The Ontario government is adding 224 new long-term care spaces for a new building in Peterborough as part of 80 long-term care projects announced across the province on Thursday.
Family owned and operated peopleCareCommunities has been allocated the spaces to create a new long-term care facility on land owned by Trent University. The Waterloo-based company owns long-term care and retirement homes across the province.
The 150,000 square-foot building will be situated at the corner of Woodland Drive and Water Street, just north of the campus. Construction plans have yet to be announced but it is estimated the project will take 18 months to complete.
Peterborough-Kawartha MPP Dave Smith says the project will help modernize Ontario’s long-term care sector, reduce waitlists and end hallway medicine. He says the need for long-term care in the city is significant.
“For years, a lot was promised when it came to long-term care and little was delivered — that’s changed,” he said. “Today’s announcement is another example of the real, tangible progress we’re making in Peterborough towards building a modern long-term care system that meets the needs of our community.”
Brent Gingerich, chairman and CEO of peopleCare, says the company is thrilled to have the chance to build and operate a “world-class long-term care Centre of Excellence” in the city’s north end.
“We sincerely thank the government for their ongoing investments to modernize care and services for seniors in this province,” he said.
“We are also pleased to work with another leading and innovative organization like Trent University to bring teaching, research, clinical best practices and intergenerational connections to life through this exciting collaboration.”
Trent’s president and vice-chancellor Dr. Leo Groarke says the university will help co-design a building to improve the lives of seniors and advance student life and learning in what he calls a “groundbreaking intergenerational project.”
“Trent is committed to the socio-economic wellbeing of the communities in which we reside,” he said. “This new agreement with peopleCareCommunities will continue this tradition.
“This is an exciting initiative which will build on Trent’s reputation as a globally-recognized, age-friendly university — and help address the region’s need for long-term care beds, career experiences for students and leading research in gerontology.”
A key part of the arrangement between Trent and peopleCare is to provide experiential hands-on and simulated clinical learning for nursing students, as well as those in social work, kinesiology and other of programs. A strategic goal of this collaboration is to interest students in geriatric care, a sector challenged to attract young healthcare leaders.
“At a time when it is needed most, the new university-integrated seniors’ village positions Trent at the forefront of community engaged research and teaching on aging and long-term care in Canada,” stated Dr. Mark Skinner, Canada research chair (CRC) in rural aging, health, and social care, founding director of the Trent Centre for Aging and Society and dean of Social Sciences and Humanities at Trent University.
“This initiative confirms Trent’s longstanding commitment to providing students the opportunity for inspiring and impactful experiential learning that will make a difference in the lives of the people who need it most. Led by the Trent Centre for Aging & Society, Trent/Fleming School of Nursing and programs across the arts and sciences, a new research and teaching partnership in promising practices for long-term care is already underway. In really exciting ways, this initiative provides the foundation for furthering Trent’s contribution to the region’s incredible response to the opportunities and challenges of population aging.”
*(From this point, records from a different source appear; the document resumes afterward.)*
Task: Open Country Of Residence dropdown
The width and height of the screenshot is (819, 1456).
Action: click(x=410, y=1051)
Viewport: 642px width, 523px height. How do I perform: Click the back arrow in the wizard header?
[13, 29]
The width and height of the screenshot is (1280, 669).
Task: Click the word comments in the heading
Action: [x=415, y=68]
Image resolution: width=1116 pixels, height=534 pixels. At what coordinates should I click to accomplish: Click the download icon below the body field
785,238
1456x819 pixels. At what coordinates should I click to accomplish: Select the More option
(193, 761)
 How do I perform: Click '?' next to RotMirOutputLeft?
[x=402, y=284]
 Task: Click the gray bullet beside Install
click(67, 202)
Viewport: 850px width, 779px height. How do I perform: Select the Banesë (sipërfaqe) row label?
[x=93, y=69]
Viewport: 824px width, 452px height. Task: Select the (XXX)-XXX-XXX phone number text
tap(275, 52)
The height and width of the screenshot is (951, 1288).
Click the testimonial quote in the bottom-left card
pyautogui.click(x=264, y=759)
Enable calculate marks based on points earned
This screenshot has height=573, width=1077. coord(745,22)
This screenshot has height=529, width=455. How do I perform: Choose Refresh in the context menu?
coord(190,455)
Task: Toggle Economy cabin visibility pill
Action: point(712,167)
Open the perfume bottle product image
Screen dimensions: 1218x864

Peterborough is the third oldest community in Canada, with almost 2,500 people waiting two to four years for a long-term care bed, says peopleCare president Megan Allen-Lamb.
“We look forward to designing a LTC home, with Trent University and our new community partners, that enables seniors to live and age well, and more independently — receiving a range of care, services and community-based health and social supports, all in one place,” she said. “This integrated, vibrant and sustainable solution promotes social relationships and inclusion, and healthy aging, which is incredibly valuable to today’s seniors and their families as their needs change over time.”
The province’s 80 projects will create an additional 7,510 new and 4,197 upgraded long-term care spaces.